- **Aufgabenstellung**
Formatiere den Teil des Materials vom Anfang bis einschließlich der Zeile, die "point(544,362)" enthält, als JSON-Liste von Zeichenketten. Jede Zeile wird dabei zu einem eigenen Eintrag, und Leerzeilen werden weggelassen.

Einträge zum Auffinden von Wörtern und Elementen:
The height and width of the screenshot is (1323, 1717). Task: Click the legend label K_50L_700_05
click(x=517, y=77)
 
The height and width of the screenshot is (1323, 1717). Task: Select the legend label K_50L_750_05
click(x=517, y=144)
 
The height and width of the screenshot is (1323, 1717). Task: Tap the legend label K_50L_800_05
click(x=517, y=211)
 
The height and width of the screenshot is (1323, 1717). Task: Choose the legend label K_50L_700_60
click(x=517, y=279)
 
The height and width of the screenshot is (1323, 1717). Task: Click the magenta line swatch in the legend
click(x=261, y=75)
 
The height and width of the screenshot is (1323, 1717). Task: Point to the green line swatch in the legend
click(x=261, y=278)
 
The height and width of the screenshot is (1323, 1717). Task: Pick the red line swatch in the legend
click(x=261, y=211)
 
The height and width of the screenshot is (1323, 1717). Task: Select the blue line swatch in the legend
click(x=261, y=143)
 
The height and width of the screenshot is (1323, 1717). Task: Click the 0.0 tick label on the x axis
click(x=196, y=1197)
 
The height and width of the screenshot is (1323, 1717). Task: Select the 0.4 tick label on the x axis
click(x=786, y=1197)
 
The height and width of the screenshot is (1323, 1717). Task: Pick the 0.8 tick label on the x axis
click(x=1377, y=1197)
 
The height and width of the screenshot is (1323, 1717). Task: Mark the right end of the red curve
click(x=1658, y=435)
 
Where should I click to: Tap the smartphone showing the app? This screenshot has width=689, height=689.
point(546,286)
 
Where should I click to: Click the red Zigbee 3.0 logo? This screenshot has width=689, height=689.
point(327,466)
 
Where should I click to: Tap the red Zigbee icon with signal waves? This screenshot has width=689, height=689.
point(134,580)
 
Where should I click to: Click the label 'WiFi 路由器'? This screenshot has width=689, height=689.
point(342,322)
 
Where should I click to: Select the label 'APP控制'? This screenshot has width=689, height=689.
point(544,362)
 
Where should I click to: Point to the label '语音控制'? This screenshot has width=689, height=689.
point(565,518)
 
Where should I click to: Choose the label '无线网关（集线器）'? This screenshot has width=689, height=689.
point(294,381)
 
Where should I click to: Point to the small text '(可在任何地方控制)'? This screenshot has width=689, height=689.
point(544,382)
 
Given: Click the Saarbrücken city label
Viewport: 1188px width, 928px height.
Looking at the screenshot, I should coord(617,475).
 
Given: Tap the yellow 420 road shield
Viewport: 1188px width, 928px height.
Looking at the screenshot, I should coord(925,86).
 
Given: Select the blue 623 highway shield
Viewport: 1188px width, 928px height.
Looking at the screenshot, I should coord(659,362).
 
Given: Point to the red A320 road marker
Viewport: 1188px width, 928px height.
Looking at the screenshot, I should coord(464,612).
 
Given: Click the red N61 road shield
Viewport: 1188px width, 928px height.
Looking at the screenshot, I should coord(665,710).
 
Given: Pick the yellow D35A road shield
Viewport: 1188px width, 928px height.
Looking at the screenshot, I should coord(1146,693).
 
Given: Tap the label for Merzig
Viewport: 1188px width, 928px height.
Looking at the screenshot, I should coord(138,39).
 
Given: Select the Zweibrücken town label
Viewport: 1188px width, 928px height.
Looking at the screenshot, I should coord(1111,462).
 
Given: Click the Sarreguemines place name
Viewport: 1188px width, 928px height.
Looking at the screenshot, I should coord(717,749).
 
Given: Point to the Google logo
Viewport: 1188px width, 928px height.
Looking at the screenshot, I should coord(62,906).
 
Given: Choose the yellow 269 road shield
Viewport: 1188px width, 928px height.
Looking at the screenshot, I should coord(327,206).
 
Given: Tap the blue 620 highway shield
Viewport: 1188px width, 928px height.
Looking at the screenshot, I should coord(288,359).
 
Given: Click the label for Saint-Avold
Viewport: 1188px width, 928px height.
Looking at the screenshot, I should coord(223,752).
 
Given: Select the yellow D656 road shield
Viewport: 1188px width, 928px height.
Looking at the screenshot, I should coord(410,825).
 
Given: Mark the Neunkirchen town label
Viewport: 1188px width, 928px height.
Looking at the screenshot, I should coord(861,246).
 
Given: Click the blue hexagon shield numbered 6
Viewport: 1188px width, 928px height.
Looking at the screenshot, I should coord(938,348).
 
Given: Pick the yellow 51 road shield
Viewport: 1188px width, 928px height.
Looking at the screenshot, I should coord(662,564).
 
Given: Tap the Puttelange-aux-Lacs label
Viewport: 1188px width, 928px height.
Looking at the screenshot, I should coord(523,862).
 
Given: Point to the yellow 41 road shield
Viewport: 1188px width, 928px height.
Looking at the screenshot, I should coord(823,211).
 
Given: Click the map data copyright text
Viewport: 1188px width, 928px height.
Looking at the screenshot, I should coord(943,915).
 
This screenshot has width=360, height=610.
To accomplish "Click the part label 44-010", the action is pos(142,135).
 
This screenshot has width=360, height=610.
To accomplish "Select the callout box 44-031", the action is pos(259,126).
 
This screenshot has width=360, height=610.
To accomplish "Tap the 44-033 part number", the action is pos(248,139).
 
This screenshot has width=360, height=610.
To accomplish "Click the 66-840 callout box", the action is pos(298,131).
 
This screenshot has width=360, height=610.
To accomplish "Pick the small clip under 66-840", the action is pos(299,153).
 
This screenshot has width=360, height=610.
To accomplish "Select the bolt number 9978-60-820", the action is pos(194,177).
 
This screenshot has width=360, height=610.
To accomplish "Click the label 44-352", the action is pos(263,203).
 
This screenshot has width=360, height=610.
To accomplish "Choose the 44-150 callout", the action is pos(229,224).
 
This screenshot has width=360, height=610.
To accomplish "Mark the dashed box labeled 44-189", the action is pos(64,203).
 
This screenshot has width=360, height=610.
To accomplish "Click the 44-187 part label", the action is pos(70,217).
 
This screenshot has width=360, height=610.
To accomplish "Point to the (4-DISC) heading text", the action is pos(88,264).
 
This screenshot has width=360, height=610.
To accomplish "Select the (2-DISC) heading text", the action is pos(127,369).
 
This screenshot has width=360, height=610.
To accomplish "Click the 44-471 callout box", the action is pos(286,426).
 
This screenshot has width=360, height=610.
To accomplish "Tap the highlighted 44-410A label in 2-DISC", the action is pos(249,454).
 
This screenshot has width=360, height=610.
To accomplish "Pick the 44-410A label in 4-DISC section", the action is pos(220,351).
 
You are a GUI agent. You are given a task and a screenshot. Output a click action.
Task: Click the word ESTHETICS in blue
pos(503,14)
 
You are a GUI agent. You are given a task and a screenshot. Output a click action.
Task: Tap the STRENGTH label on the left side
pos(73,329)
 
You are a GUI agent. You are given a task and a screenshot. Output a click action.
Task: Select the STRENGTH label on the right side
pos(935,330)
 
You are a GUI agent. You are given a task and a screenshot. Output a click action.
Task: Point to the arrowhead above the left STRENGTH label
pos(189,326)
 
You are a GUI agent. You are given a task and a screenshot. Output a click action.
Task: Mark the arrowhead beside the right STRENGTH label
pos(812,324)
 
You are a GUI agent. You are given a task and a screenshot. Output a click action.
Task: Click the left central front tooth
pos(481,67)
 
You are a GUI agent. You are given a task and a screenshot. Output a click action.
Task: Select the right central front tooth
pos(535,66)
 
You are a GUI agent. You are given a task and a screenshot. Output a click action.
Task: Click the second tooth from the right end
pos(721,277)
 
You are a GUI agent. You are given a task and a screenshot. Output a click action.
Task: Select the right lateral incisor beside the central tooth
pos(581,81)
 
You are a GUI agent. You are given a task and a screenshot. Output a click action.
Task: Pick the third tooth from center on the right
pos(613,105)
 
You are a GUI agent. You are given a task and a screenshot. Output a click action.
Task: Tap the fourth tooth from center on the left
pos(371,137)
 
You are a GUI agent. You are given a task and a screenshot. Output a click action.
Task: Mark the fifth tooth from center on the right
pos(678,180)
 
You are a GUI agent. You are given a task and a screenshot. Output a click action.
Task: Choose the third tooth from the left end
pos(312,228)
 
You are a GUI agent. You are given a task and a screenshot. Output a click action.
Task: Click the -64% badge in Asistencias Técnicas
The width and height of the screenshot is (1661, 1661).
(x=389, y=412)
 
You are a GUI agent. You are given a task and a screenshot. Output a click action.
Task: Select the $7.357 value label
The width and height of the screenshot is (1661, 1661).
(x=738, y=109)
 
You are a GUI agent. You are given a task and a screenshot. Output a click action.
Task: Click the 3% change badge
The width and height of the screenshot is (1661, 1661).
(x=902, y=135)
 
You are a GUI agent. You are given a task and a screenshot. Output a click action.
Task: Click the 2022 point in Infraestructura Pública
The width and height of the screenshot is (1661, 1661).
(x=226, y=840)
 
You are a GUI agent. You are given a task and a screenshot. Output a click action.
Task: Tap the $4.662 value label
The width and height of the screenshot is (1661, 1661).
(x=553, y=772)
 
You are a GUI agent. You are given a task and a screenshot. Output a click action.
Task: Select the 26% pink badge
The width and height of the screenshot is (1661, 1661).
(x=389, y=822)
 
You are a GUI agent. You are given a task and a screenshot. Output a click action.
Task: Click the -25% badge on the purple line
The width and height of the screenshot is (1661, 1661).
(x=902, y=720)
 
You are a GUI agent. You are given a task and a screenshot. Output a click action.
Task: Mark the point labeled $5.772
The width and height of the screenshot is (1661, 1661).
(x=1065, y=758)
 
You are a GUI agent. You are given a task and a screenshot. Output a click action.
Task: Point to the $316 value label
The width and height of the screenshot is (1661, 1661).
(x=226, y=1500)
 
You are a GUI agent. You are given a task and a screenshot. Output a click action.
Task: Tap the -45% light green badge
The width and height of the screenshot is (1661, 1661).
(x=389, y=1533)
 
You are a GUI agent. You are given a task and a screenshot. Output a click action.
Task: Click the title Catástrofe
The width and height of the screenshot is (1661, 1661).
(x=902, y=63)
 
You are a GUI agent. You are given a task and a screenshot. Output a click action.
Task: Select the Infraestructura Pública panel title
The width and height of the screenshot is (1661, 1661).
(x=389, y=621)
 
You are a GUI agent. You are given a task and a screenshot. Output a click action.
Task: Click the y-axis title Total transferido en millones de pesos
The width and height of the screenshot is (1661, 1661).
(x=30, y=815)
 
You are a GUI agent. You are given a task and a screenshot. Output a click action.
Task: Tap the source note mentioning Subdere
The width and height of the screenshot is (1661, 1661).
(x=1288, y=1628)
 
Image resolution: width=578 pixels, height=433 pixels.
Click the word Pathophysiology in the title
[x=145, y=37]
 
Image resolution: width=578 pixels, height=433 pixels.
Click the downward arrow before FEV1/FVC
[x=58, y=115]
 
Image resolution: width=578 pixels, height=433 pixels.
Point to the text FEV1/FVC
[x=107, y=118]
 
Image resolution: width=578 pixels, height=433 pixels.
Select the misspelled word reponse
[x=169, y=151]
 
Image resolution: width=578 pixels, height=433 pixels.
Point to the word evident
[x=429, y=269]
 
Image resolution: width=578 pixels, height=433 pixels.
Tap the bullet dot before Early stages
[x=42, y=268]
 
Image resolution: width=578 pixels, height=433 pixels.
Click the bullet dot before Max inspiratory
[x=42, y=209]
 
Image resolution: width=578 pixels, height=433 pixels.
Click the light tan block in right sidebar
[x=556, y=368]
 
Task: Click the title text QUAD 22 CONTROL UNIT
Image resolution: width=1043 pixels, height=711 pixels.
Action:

- **Lösung der Aufgabe**
[
  "The height and width of the screenshot is (1323, 1717). Task: Click the legend label K_50L_700_05",
  "click(x=517, y=77)",
  "The height and width of the screenshot is (1323, 1717). Task: Select the legend label K_50L_750_05",
  "click(x=517, y=144)",
  "The height and width of the screenshot is (1323, 1717). Task: Tap the legend label K_50L_800_05",
  "click(x=517, y=211)",
  "The height and width of the screenshot is (1323, 1717). Task: Choose the legend label K_50L_700_60",
  "click(x=517, y=279)",
  "The height and width of the screenshot is (1323, 1717). Task: Click the magenta line swatch in the legend",
  "click(x=261, y=75)",
  "The height and width of the screenshot is (1323, 1717). Task: Point to the green line swatch in the legend",
  "click(x=261, y=278)",
  "The height and width of the screenshot is (1323, 1717). Task: Pick the red line swatch in the legend",
  "click(x=261, y=211)",
  "The height and width of the screenshot is (1323, 1717). Task: Select the blue line swatch in the legend",
  "click(x=261, y=143)",
  "The height and width of the screenshot is (1323, 1717). Task: Click the 0.0 tick label on the x axis",
  "click(x=196, y=1197)",
  "The height and width of the screenshot is (1323, 1717). Task: Select the 0.4 tick label on the x axis",
  "click(x=786, y=1197)",
  "The height and width of the screenshot is (1323, 1717). Task: Pick the 0.8 tick label on the x axis",
  "click(x=1377, y=1197)",
  "The height and width of the screenshot is (1323, 1717). Task: Mark the right end of the red curve",
  "click(x=1658, y=435)",
  "Where should I click to: Tap the smartphone showing the app? This screenshot has width=689, height=689.",
  "point(546,286)",
  "Where should I click to: Click the red Zigbee 3.0 logo? This screenshot has width=689, height=689.",
  "point(327,466)",
  "Where should I click to: Tap the red Zigbee icon with signal waves? This screenshot has width=689, height=689.",
  "point(134,580)",
  "Where should I click to: Click the label 'WiFi 路由器'? This screenshot has width=689, height=689.",
  "point(342,322)",
  "Where should I click to: Select the label 'APP控制'? This screenshot has width=689, height=689.",
  "point(544,362)"
]